Caminhos paralelos em direções opostas os levaram àquele momento.
Desde criança Ramal Ponet sonhava ser militar como seu pai, que sonhou ser militar como o pai dele. E, se o avô Ponet foi apenas Sargento, e seu pai, em tempos de paz, foi Capitão, ele fora ainda mais longe... Ele era agora o General Ponet, comandante das brigadas do norte, as mais importantes do Exército Mefi.
Chegara ao generalato em tempos de paz, e fora dele a idéia de avançar sobre os territórios do sul do país. O Monarca Akat III estava muito contente, pois, mostrava assim que a monarquia no norte da Ilha era mais poderosa do que a pseudo Democracia que se instalara no Sul.
No sul, artistas, filósofos e Grouds (feiticeiros da cultura Mefi) tinham muita influência sobre o governo; e estes últimos aconselharam o Presidente Mulkar a declarar guerra às províncias do norte para que as ocupações cessassem.
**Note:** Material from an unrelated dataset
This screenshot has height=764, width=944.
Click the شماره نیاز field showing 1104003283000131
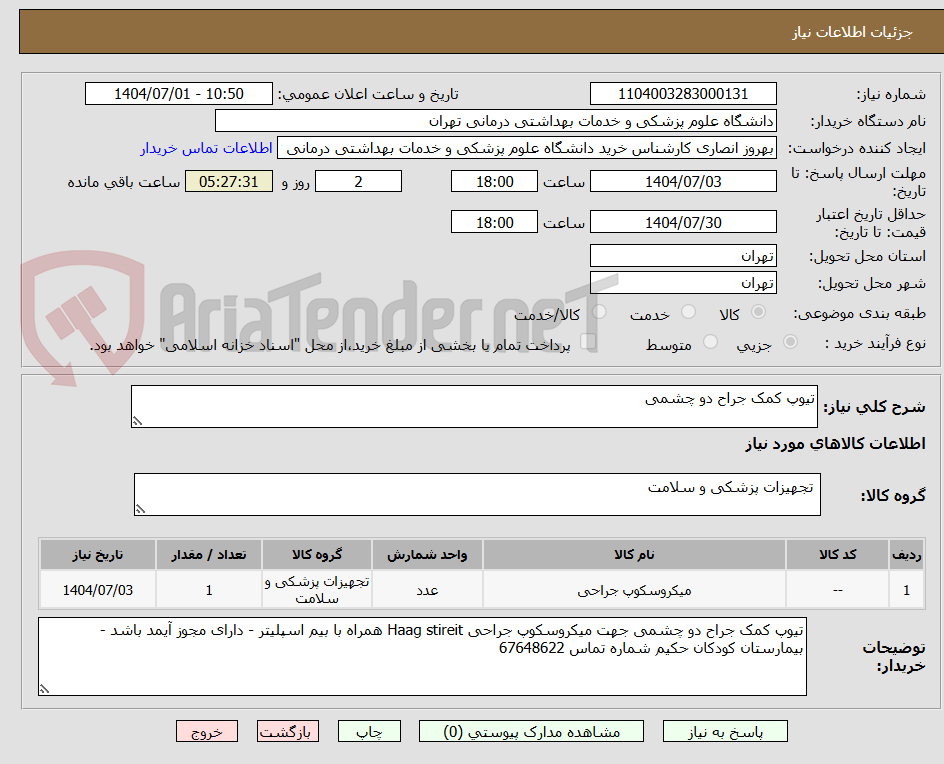683,93
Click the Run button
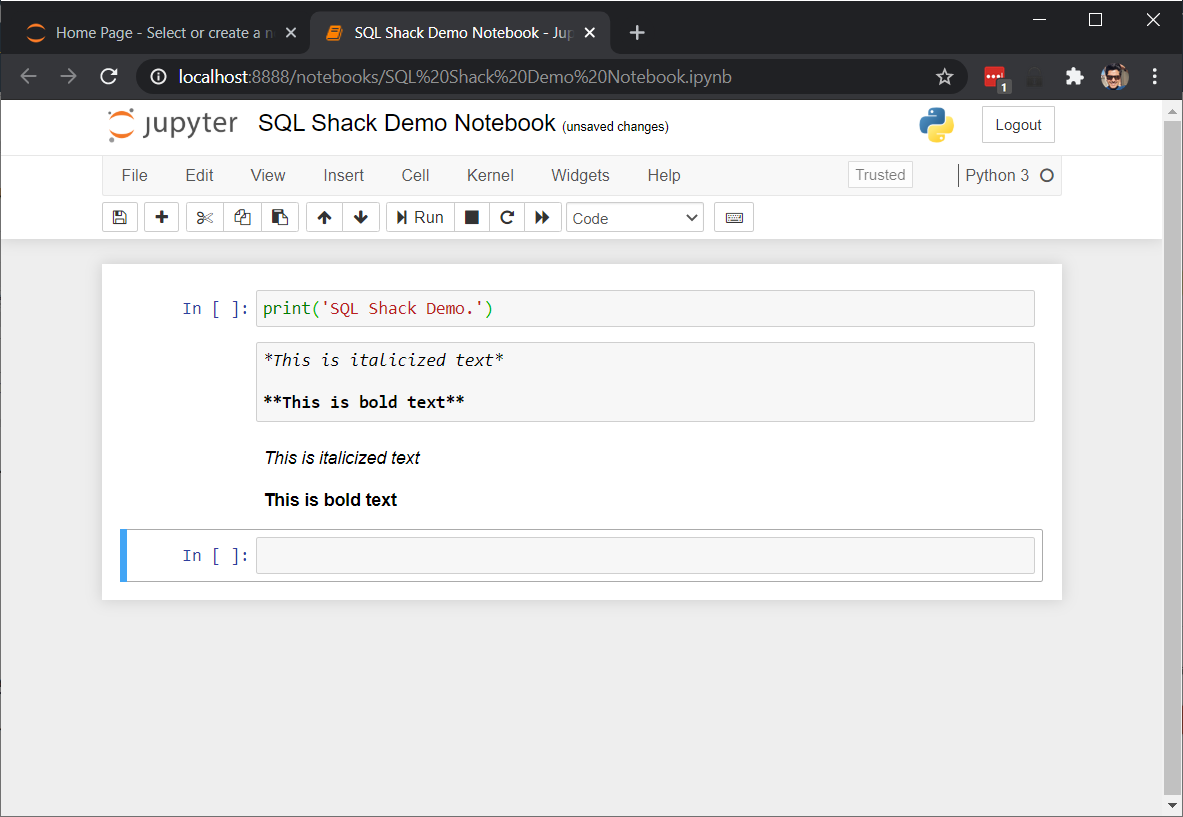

O Exército do Norte seria, certamente, o mais forte, contudo, o exército da República Mefi era bem mais numeroso, pois, nos tempos anteriores à independência do Sul, o Rei Akat II havia estimulado a população do norte a migrar para o sul, buscando uma melhor distribuição populacional. Foram então criadas obras e oportunidades de negócios no sul, e para lá migraram os melhores e mais ambiciosos cidadãos Mefi. Entre eles Rawal Shamir, sua esposa e seu filho Aron Shamir.
Com a guerra declarada, o General Ponet pediu ao Rei Akat que conclamasse os filhos do Norte de volta para lutar contra o Sul. Sozinho no sul, Aron Shamir soube que quem comandava o exército do norte era seu velho amigo Ramal. E por isso, apenas por isso, voltou a sua cidade natal, próxima a ao Deserto de Ishnir e apresentou-se ao general Ramal, que ficou deveras emocionado com o retorno do amigo.
Aron e Ramal tinham a mesma idade e eram os melhores amigos um do outro. Soltavam pipas e corriam juntos enquanto seus pais jogavam moba. Foi num desses jogos de moba, à época da independência sulista que a amizade dos adultos teve um fim. O pai de Aron, que era jornalista e já estabelecera residência no sul apoiava a independência, mas o capitão Ponet nem podia ouvir falar no assunto. Aron e seu pai foram postos violentamente para fora da casa de seus ex-amigos.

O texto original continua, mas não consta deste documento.